For exercises \( 9-14 \), answer the questions. 9. An isosceles right triangle has legs that are 3 units long. What is the length of the hypotenuse of the triangle? \( \begin{array}{lll}\text { A. } 3 \text { units } & \text { B. } \sqrt{18} \text { units } & \text { C. } 9 \text { units }\end{array} \) D. 18 units 10. A right triangle has a hypotenuse that is 5 units long. One of the legs of the triangle is 4 units long. What is the length of the other leg of the triangle?
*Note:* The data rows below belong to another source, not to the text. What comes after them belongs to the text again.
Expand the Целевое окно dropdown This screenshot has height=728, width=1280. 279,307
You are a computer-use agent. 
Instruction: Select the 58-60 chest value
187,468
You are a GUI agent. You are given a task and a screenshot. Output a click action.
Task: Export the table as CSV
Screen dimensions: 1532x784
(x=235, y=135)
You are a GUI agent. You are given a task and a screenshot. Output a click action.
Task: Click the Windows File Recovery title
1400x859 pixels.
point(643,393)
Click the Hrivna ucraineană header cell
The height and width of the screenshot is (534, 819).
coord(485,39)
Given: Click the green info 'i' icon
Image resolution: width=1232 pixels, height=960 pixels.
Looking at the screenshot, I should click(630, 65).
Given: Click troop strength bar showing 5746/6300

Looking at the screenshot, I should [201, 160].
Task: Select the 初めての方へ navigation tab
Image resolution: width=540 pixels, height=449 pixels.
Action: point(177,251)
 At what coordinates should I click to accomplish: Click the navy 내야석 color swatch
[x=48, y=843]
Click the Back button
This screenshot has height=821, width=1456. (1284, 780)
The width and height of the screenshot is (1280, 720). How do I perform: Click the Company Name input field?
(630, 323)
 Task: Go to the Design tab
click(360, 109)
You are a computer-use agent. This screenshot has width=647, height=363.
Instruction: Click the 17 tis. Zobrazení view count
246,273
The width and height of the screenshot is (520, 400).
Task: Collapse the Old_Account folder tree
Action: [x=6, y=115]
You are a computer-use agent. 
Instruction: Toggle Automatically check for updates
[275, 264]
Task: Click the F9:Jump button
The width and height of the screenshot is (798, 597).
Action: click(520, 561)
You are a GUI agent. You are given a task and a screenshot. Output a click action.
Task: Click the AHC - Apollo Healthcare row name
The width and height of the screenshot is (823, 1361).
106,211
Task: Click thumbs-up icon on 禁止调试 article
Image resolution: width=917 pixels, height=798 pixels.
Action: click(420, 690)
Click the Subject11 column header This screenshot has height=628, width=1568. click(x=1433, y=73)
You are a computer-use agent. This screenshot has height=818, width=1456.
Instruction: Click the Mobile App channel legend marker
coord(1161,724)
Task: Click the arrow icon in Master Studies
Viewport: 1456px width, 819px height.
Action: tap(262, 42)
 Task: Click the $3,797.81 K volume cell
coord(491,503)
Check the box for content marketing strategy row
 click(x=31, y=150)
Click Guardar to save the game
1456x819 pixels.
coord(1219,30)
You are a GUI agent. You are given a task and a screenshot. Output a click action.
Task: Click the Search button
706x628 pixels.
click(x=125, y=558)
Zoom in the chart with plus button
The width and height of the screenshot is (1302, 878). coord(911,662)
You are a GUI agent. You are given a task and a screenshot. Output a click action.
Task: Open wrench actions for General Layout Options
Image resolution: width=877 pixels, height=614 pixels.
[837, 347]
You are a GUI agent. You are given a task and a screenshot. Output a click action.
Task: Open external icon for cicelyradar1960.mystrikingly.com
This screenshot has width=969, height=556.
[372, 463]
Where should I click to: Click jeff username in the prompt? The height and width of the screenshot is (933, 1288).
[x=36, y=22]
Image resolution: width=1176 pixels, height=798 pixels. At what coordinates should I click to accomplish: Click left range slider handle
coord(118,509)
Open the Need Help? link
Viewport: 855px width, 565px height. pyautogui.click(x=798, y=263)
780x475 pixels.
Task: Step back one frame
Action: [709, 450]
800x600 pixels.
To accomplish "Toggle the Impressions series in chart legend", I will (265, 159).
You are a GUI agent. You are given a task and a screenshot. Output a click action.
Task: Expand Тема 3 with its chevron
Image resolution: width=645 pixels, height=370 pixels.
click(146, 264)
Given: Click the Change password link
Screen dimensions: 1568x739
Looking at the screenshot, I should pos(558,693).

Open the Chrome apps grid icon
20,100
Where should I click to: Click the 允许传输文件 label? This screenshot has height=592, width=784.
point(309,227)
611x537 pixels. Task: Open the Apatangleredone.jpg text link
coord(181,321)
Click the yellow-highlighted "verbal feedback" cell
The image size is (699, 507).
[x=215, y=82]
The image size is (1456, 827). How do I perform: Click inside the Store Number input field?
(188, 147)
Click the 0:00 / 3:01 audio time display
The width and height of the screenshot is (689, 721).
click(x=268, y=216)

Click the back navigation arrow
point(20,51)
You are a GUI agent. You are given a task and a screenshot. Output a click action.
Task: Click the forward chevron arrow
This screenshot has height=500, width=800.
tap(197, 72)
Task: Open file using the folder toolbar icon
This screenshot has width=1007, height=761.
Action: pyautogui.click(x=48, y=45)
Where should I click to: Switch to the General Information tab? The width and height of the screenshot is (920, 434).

The length of the hypotenuse of an isosceles right triangle can be found using the Pythagorean theorem, which states that in a right triangle, the square of the hypotenuse (c) is equal to the sum of the squares of the other two sides (a and b). For an isosceles triangle where both legs are equal, we have \( a = b = 3 \). So, \( c^2 = 3^2 + 3^2 = 9 + 9 = 18 \). Therefore, \( c = \sqrt{18} \) units, which simplifies to \( 3\sqrt{2} \) units. To find the length of the other leg of a right triangle when one leg and the hypotenuse are known, we again apply the Pythagorean theorem. Given that one leg \( a = 4 \) and the hypotenuse \( c = 5 \), we can set it up as \( c^2 = a^2 + b^2 \). Plugging in the values gives \( 5^2 = 4^2 + b^2 \), or \( 25 = 16 + b^2 \). Solving this, we find \( b^2 = 9 \), which means \( b = 3 \) units.